◆ **TEXT**
[Ocaml-biz] The strategic future of OCaml for 2..4 years

Blair Zajac blair at orcaware.com
Tue Sep 7 09:55:53 PDT 2004


Tony Edgin wrote:

> On Tue, 07 Sep 2004 04:32, Brian Hurt wrote:
> 
>>There are at least three major "programming cultures" out there that I can
>>identify.  The first, as mentioned, is the C/Unit world.  The second is
>>the C++/Windows world, and the third Java.  Or, should I say, the Make,
>>VS, and Ant worlds.
> 
> 
> Interesting point.
> 
> There is a fourth world out there, where I'm a dual citizen of.  Its the 
> Matlab world.  Don't laugh yet, I think this is a place Ocaml to gains some 
> footing.  
> 
> Because of the maturity of Matlab and its ubiquity in academics and 
> engineering industry, there is a growing number of applications being written 
> in Matlab.  Matlab has a fullfledged type-inferred programming language with 
> as well as extensive graphics, math, and engineering domain libraries.   The 
> developers of these applications come upon a few problems eventually.  First, 
> any customer which wants to use the developers' app needs Matlab, which will 
> cost them $2000 or more.  Second, it is dog slow.  When speed becomes an 
> issue, the standard is to migrate to C.  Matlab has features which allow the 
> developer to migrate incrementally to C, Fortran or Java.

◆ **EXERCISE AIM**
Please reproduce, word for word, the stretch of the OCaml mailing-list post that opens with the words containing "[Ocaml-biz] The strategic" and closes with "and Ant worlds.".

◆ **DATA RECORDS**
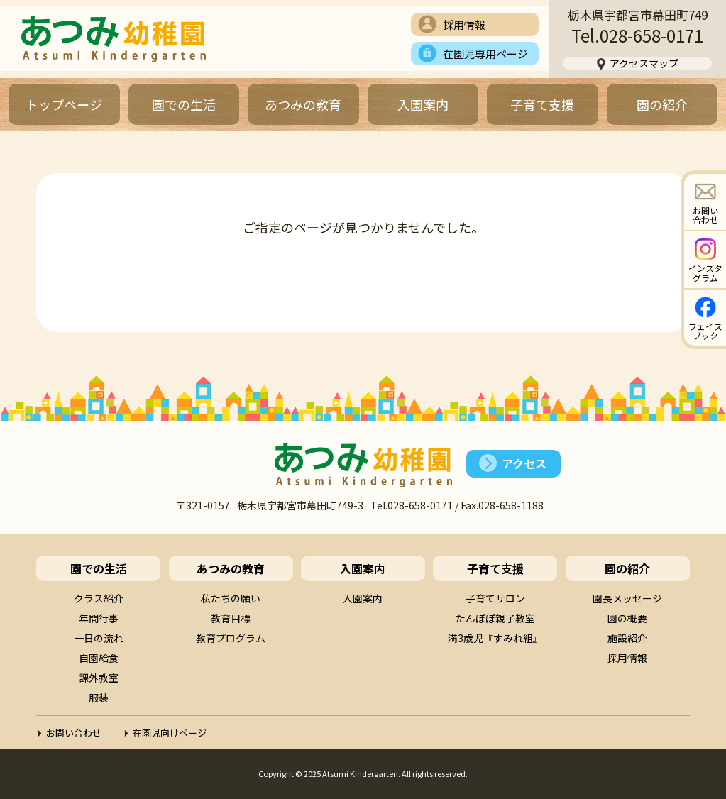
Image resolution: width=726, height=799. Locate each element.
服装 (99, 697)
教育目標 (231, 618)
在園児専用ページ (485, 53)
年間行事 (99, 618)
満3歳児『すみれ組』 (495, 638)
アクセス (524, 463)
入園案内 (423, 104)
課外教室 (99, 678)
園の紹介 (662, 104)
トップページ (64, 104)
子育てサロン (495, 598)
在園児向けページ (170, 732)
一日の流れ (98, 638)
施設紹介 (627, 638)
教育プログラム (230, 638)
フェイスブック (705, 330)
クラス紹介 (98, 598)
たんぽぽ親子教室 (495, 618)
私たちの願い (230, 598)
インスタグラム (705, 272)
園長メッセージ (627, 598)
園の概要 (627, 618)
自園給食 (99, 658)
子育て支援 (542, 104)
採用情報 (464, 24)
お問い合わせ (705, 215)
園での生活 (184, 104)
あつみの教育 (303, 104)
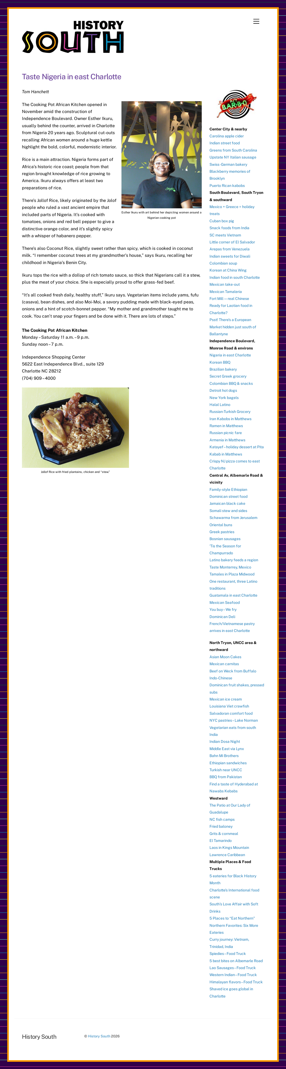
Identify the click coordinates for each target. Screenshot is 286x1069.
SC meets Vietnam (225, 235)
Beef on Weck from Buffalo (232, 671)
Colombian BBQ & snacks (231, 383)
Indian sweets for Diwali (229, 256)
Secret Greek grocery (227, 376)
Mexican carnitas (224, 664)
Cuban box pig (221, 221)
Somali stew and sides (228, 511)
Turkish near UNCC (225, 770)
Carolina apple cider (226, 136)
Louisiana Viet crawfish (229, 706)
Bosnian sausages (225, 539)
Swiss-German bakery (228, 164)
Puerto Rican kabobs (227, 185)
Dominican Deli (222, 617)
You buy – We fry (223, 609)
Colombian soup (223, 263)
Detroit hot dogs (223, 390)
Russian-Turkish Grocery (229, 411)
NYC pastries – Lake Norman (233, 720)
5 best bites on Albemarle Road (236, 961)
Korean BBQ (219, 362)
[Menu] (256, 21)
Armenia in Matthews (227, 440)
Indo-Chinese (220, 678)
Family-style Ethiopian (228, 489)
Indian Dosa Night (224, 741)
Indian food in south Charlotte (234, 277)
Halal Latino (219, 404)
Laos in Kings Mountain (229, 847)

◆ **SOLUTION**
[Ocaml-biz] The strategic future of OCaml for 2..4 years

Blair Zajac blair at orcaware.com
Tue Sep 7 09:55:53 PDT 2004


Tony Edgin wrote:

> On Tue, 07 Sep 2004 04:32, Brian Hurt wrote:
> 
>>There are at least three major "programming cultures" out there that I can
>>identify.  The first, as mentioned, is the C/Unit world.  The second is
>>the C++/Windows world, and the third Java.  Or, should I say, the Make,
>>VS, and Ant worlds.